## Your instructions
Exactly as they stand, set down all of the records again.
== Segment start ==
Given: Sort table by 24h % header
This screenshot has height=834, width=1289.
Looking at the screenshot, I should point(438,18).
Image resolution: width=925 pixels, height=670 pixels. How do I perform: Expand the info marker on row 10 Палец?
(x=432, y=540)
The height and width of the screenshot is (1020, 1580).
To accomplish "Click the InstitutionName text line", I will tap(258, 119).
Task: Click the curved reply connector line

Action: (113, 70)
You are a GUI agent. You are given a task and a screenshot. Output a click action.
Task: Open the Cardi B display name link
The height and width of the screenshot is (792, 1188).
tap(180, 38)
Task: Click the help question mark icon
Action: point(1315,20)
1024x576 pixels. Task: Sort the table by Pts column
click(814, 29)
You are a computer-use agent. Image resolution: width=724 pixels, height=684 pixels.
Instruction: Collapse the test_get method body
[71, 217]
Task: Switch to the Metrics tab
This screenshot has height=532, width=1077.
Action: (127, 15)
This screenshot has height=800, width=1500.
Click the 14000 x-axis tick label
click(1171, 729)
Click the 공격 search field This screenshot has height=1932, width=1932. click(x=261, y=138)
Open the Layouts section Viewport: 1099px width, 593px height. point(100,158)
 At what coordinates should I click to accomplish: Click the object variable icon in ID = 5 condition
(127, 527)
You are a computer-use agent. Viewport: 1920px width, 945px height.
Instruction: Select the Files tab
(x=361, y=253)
== Segment end ==
## Result for this task
Given: Sort table by 24h % header
This screenshot has height=834, width=1289.
Looking at the screenshot, I should point(438,18).
Image resolution: width=925 pixels, height=670 pixels. How do I perform: Expand the info marker on row 10 Палец?
(x=432, y=540)
The height and width of the screenshot is (1020, 1580).
To accomplish "Click the InstitutionName text line", I will tap(258, 119).
Task: Click the curved reply connector line

Action: (113, 70)
You are a GUI agent. You are given a task and a screenshot. Output a click action.
Task: Open the Cardi B display name link
The height and width of the screenshot is (792, 1188).
tap(180, 38)
Task: Click the help question mark icon
Action: point(1315,20)
1024x576 pixels. Task: Sort the table by Pts column
click(814, 29)
You are a computer-use agent. Image resolution: width=724 pixels, height=684 pixels.
Instruction: Collapse the test_get method body
[71, 217]
Task: Switch to the Metrics tab
This screenshot has height=532, width=1077.
Action: (127, 15)
This screenshot has height=800, width=1500.
Click the 14000 x-axis tick label
click(1171, 729)
Click the 공격 search field This screenshot has height=1932, width=1932. click(x=261, y=138)
Open the Layouts section Viewport: 1099px width, 593px height. point(100,158)
 At what coordinates should I click to accomplish: Click the object variable icon in ID = 5 condition
(127, 527)
You are a computer-use agent. Viewport: 1920px width, 945px height.
Instruction: Select the Files tab
(x=361, y=253)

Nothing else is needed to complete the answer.